Kevin McDonald, Tech's vice president of multicultural affairs, admits that some of the programs Tech has to help students sometimes end up competing with each other rather than complementing one another.

The school is trying to change that, he said, and raise awareness of the many options students have. The Multicultural Academic Opportunities Program is one of the initiatives that provides academic, social and financial support to students. There are student groups designed for minorities pursuing particular degrees, such as Black Engineering Support Teams.

A list of more than 50 similar organizations fills the inside and back of a one-page, 11-by-16-inch brochure of diversity support programs and services. Karen Eley Sanders, associate vice president for academic support services, said the list used to just fill up one regular-sized piece of paper.

"I think we might need a book next time," she said.

The graduation rate gap has been cut in half at Tech in the past decade, when many of the programs were established or enhanced. But they don't work if students don't take advantage of them. The Education Sector report talks about the need for coordinating efforts and the effectiveness of "intrusive counseling."

Jessica Grimes, assistant director for learning assistance programs at Tech, meets with various minority groups on campus to let them know about the Center for Academic Enrichment and Excellence. She and a colleague are also searching for faculty mentors for a new program to help incoming black students next fall.

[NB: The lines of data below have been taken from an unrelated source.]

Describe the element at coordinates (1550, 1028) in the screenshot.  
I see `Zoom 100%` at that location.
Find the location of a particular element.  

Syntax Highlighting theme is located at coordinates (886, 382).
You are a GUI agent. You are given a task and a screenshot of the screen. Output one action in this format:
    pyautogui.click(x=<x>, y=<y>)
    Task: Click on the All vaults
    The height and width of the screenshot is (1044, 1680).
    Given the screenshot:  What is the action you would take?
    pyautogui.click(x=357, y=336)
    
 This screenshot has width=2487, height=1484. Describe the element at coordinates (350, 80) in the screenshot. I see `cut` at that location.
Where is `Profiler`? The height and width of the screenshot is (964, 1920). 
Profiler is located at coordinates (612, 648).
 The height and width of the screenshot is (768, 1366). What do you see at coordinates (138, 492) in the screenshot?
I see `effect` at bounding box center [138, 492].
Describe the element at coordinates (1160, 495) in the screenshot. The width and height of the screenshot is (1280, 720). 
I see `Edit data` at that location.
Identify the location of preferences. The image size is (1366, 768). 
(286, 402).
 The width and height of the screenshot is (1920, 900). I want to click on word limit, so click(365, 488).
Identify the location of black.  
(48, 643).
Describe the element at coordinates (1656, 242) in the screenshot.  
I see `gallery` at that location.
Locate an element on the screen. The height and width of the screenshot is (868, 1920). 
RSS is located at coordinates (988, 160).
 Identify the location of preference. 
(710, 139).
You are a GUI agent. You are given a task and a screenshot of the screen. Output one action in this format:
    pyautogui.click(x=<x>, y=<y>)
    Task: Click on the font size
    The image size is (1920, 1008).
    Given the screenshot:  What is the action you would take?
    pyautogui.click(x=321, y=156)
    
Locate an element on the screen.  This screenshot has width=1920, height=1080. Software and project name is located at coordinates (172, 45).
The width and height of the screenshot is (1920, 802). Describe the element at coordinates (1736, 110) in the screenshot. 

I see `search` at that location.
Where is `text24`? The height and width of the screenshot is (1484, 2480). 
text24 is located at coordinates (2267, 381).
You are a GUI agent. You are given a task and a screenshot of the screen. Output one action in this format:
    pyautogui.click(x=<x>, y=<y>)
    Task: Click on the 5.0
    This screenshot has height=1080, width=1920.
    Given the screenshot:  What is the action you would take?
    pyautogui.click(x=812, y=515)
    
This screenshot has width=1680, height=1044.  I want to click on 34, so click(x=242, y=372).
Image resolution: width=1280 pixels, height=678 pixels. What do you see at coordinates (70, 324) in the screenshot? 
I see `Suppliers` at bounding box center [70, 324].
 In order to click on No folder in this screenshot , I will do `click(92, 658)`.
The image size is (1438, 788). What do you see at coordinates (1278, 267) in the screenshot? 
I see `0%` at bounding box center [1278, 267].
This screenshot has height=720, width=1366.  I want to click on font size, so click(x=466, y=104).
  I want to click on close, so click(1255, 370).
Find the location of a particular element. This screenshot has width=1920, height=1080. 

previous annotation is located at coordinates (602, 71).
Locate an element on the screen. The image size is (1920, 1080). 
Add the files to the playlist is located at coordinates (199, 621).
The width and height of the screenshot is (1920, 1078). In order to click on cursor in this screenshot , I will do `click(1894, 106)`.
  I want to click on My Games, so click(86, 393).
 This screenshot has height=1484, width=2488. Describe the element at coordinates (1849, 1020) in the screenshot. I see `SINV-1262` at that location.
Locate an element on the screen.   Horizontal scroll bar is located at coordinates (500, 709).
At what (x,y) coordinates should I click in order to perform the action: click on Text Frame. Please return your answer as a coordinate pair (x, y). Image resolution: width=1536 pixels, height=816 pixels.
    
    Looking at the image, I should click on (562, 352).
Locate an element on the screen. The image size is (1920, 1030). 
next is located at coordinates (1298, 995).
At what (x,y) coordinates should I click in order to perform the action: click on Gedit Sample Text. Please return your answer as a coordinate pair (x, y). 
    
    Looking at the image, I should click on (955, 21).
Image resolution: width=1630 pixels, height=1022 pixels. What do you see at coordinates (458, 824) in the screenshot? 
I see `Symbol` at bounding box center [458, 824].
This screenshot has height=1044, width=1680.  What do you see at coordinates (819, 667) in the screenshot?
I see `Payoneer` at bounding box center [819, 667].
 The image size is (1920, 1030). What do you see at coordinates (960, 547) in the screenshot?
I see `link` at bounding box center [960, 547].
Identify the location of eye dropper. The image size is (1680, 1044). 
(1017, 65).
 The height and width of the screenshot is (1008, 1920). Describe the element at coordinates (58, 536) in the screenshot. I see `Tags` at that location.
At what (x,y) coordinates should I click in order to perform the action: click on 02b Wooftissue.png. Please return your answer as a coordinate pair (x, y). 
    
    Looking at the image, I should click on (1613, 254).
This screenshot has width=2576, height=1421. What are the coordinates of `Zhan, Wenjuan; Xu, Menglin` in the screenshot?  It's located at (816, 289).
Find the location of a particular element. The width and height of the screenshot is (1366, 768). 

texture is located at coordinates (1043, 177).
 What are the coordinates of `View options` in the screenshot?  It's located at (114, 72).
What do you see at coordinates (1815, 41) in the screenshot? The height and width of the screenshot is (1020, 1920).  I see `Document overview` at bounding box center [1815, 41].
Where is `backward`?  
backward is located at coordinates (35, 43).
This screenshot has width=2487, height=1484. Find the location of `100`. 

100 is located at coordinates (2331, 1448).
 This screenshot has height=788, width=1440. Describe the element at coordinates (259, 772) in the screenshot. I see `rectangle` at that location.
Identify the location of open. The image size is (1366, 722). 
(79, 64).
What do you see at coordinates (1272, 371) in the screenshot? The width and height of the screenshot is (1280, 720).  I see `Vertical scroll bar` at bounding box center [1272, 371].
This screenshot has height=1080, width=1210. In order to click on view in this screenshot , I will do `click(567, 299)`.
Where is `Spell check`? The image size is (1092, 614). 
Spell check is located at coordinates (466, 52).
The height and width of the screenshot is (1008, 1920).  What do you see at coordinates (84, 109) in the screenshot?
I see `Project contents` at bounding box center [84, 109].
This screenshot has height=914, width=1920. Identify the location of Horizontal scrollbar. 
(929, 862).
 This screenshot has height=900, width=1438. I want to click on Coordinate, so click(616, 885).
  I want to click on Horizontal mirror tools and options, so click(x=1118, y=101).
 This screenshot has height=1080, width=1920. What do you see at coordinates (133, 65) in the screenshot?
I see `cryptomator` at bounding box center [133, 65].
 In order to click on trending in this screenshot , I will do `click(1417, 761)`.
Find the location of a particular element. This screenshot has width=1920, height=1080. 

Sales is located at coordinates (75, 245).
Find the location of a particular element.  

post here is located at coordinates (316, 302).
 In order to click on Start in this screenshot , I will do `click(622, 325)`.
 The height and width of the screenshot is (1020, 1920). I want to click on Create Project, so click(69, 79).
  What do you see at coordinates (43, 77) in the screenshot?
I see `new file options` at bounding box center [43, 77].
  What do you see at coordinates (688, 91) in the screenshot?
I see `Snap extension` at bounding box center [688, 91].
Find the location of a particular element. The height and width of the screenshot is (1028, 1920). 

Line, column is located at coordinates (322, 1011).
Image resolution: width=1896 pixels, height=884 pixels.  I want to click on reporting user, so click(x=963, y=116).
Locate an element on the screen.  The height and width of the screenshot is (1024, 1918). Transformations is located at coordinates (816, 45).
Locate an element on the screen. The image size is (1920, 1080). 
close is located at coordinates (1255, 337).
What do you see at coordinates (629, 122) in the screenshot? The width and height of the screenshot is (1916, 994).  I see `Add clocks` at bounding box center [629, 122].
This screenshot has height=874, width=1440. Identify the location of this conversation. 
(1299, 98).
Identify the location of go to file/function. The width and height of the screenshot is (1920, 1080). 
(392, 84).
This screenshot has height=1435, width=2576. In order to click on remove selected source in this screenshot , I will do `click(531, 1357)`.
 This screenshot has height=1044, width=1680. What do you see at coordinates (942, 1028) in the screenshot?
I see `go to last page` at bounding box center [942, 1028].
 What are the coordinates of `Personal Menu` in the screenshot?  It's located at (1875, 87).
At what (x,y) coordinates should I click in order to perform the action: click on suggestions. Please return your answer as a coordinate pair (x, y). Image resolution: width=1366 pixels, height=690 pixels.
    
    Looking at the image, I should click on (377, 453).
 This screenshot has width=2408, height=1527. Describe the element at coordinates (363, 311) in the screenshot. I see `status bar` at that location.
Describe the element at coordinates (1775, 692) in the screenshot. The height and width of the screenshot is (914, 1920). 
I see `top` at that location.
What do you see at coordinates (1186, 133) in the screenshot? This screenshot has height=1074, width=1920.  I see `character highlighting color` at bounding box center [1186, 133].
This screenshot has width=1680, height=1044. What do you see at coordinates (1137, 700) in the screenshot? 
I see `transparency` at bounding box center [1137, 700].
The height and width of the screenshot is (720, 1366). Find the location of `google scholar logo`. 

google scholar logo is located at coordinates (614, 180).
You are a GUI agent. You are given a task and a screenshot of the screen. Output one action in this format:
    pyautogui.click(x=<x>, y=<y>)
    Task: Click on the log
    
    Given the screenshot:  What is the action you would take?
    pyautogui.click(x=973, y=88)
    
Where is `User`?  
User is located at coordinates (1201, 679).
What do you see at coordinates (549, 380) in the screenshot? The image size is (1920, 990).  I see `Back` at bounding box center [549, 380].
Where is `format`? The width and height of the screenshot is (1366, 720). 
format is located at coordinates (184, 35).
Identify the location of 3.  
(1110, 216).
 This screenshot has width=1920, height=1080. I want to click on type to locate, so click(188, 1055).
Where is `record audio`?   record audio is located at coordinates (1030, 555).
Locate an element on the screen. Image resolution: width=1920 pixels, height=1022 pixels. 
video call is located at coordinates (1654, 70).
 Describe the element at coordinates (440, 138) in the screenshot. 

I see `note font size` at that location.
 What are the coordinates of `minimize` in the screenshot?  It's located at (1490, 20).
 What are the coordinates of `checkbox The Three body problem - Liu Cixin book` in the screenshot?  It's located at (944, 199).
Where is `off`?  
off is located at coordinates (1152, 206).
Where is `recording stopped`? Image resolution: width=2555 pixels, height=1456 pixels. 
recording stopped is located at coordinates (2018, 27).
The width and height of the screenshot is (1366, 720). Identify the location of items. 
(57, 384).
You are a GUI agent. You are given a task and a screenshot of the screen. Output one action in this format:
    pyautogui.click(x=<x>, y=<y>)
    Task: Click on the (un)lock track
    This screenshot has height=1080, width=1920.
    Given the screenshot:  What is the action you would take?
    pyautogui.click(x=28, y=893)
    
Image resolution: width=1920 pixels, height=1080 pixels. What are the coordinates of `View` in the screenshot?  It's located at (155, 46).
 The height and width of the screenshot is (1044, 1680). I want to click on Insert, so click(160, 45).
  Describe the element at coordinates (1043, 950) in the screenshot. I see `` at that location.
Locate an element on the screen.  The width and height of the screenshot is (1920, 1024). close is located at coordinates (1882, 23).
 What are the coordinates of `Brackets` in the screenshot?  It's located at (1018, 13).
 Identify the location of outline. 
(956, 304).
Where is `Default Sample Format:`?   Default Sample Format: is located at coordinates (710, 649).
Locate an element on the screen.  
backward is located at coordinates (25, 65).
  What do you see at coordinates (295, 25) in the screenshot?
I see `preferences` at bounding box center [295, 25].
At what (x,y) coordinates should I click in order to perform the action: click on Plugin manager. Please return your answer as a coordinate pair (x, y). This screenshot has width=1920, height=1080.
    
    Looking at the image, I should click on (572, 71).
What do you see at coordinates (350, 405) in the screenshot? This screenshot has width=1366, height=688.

CAEE offers tutoring and workshops on time management, studying and test-taking. It also runs a program specifically for students on academic probation, though none of its offerings is mandatory.

"I wish they were," Grimes said.

She estimates that about 8 percent or 9 percent of the 500 students she worked with last fall were from underrepresented groups -- black, Hispanic or American Indian. That may not sound like much, but those groups make up only about 7 percent of the student population. Black enrollment at Tech is 4.6 percent and has been falling steadily since reaching a high of 5.8 percent in 2003.

Anton Dawson, another black graduating senior who attended Thursday's ceremony, said the decline is noticeable and a cause for concern. He came to Tech in 2003 and will graduate today with a double major in chemistry and biology. Dawson is outgoing and has plenty of friends, black and white. He said he has loved his time at Tech, but he and his black friends talk about how the university's black community used to be more robust.

There's a natural tendency for students to seek help from friends with similar backgrounds in class, he said. Asians help other Asian students and whites help white students. Dawson was often the only black student in class.

He succeeded by working hard and seeking help from people he knew were good students, whatever their race.

A similar outgoing attitude helped Galloway through her college career. Her mother, a social worker with an associate's degree, told her daughter to speak up and introduce herself to her professors. So at the start of each semester, Galloway told her professors about her goals and what she was hoping to get out of the class. And she asked them about their availability and how they could help her.

"And it was to make sure that he knows that I'm not just the black girl in his class," she said. "Make sure he knows that I am Portia."